>> begin LISTED ENTRIES
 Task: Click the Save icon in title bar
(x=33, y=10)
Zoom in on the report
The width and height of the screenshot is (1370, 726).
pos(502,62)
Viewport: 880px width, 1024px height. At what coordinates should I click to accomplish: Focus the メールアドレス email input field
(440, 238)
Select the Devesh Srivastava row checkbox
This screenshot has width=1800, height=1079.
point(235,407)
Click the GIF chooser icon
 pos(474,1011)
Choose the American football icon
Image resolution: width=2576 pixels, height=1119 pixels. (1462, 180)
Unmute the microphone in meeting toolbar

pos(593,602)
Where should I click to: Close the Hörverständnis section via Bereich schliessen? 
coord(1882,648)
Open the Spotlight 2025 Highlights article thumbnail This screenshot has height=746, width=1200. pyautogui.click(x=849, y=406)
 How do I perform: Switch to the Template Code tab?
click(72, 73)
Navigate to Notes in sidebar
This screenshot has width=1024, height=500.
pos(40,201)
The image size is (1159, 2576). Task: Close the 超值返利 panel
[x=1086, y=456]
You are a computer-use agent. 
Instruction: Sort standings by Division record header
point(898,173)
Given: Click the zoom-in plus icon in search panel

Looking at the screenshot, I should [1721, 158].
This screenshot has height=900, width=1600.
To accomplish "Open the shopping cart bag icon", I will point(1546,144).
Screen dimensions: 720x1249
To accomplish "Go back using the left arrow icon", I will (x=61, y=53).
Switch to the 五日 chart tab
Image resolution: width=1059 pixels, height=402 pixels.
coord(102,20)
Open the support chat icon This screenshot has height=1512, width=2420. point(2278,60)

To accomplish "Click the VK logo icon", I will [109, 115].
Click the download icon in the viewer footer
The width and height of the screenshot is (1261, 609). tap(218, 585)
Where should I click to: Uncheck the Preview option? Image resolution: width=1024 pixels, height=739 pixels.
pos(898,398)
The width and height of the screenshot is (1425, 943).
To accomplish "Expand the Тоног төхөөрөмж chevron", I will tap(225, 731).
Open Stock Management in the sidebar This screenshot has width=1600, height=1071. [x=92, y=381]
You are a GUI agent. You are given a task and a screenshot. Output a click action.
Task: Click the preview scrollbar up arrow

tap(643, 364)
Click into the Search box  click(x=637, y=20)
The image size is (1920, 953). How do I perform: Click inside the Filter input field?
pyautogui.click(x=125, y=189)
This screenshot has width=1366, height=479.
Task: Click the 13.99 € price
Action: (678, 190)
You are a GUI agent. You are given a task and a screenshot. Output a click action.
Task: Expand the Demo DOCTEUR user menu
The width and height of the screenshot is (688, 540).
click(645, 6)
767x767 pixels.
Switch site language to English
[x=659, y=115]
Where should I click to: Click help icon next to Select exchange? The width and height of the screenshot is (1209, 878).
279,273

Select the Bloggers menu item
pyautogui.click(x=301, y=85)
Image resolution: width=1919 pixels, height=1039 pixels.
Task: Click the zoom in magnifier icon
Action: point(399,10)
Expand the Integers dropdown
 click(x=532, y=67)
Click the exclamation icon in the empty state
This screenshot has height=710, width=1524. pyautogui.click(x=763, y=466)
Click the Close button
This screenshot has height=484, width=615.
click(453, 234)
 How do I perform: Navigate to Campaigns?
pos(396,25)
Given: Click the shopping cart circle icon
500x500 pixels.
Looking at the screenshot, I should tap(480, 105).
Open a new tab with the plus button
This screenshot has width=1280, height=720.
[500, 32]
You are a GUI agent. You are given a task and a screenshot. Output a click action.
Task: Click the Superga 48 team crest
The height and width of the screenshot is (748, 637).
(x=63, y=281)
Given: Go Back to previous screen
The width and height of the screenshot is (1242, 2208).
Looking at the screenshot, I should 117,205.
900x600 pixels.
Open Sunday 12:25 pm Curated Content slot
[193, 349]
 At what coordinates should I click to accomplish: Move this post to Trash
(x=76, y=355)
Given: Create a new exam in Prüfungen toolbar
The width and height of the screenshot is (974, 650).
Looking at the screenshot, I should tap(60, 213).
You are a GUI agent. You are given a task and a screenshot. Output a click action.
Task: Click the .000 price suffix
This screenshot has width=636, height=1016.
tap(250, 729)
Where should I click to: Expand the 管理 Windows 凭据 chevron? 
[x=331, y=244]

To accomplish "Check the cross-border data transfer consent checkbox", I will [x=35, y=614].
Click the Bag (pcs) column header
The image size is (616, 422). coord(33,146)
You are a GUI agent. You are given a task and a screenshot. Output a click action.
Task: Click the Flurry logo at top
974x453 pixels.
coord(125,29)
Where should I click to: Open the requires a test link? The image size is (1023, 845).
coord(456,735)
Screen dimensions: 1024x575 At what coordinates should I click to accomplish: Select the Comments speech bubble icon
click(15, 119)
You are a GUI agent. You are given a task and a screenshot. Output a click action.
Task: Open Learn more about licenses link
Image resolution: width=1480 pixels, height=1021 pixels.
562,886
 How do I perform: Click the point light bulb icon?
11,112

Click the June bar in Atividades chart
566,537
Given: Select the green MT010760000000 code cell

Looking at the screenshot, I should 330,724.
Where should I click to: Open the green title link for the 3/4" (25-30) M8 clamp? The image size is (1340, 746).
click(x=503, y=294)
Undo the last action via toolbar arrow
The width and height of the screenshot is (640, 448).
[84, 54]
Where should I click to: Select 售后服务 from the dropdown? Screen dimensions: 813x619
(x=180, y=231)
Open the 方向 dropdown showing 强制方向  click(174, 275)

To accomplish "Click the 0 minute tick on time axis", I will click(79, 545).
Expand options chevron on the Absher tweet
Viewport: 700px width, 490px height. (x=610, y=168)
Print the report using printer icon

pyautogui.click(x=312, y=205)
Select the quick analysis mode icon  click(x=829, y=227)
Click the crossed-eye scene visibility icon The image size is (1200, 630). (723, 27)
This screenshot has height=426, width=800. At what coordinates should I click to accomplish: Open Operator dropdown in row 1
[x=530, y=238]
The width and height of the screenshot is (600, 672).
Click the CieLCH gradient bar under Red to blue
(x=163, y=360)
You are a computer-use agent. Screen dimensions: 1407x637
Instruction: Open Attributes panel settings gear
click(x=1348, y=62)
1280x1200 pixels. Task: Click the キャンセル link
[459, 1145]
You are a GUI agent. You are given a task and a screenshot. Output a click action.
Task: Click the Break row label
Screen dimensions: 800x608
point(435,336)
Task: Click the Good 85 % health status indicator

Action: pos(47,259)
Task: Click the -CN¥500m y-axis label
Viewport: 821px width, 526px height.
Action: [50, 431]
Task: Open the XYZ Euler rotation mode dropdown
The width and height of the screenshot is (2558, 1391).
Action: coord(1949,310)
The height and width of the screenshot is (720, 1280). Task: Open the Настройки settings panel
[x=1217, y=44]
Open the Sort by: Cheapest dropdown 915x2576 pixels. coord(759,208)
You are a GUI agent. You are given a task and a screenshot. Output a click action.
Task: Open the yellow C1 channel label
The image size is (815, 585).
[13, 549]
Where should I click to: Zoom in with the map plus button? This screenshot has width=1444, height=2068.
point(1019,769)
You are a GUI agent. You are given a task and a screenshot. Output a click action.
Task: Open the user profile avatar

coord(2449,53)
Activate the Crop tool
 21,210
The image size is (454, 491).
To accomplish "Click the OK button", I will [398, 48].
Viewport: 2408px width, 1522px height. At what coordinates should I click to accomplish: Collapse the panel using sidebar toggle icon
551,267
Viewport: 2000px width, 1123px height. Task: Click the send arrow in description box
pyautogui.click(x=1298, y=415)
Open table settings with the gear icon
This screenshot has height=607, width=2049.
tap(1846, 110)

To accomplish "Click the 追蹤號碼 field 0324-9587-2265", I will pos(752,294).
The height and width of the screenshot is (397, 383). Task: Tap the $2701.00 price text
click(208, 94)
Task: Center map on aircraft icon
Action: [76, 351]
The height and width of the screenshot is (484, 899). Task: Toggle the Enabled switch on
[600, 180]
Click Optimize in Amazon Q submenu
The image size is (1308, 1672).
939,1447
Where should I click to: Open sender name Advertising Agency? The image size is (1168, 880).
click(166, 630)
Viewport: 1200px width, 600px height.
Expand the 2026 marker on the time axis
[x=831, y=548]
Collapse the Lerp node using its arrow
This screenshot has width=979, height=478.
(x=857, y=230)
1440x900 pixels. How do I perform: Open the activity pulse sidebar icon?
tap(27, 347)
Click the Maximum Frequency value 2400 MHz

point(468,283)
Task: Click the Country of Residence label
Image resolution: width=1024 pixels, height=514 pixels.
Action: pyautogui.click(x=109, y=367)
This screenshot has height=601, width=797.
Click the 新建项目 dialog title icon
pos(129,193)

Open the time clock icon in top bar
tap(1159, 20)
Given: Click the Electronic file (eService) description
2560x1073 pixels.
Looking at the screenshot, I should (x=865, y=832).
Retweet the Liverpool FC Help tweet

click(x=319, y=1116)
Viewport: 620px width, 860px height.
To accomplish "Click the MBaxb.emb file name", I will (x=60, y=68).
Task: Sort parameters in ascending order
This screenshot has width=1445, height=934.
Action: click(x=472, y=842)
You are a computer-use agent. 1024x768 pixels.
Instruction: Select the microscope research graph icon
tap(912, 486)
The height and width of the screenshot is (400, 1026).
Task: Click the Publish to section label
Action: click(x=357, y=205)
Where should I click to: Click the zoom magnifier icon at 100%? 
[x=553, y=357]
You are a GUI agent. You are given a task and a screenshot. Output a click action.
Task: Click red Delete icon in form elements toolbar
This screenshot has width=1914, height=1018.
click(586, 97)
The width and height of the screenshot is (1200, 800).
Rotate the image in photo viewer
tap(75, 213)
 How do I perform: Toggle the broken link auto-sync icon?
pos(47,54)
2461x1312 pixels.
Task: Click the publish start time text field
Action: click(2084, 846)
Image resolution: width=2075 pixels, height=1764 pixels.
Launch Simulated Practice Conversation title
>> end LISTED ENTRIES
» SET PROBLEM: Rewrite the records from the line containing "Given: Go Back to previous screen" up to and including the line containing "[x=331, y=244]", replacing "Trash" with "Archive" and leaving everything else unchanged.

» RESPONSE TO THIS TASK:
Given: Go Back to previous screen
The width and height of the screenshot is (1242, 2208).
Looking at the screenshot, I should 117,205.
900x600 pixels.
Open Sunday 12:25 pm Curated Content slot
[193, 349]
 At what coordinates should I click to accomplish: Move this post to Archive
(x=76, y=355)
Given: Create a new exam in Prüfungen toolbar
The width and height of the screenshot is (974, 650).
Looking at the screenshot, I should tap(60, 213).
You are a GUI agent. You are given a task and a screenshot. Output a click action.
Task: Click the .000 price suffix
This screenshot has width=636, height=1016.
tap(250, 729)
Where should I click to: Expand the 管理 Windows 凭据 chevron? 
[x=331, y=244]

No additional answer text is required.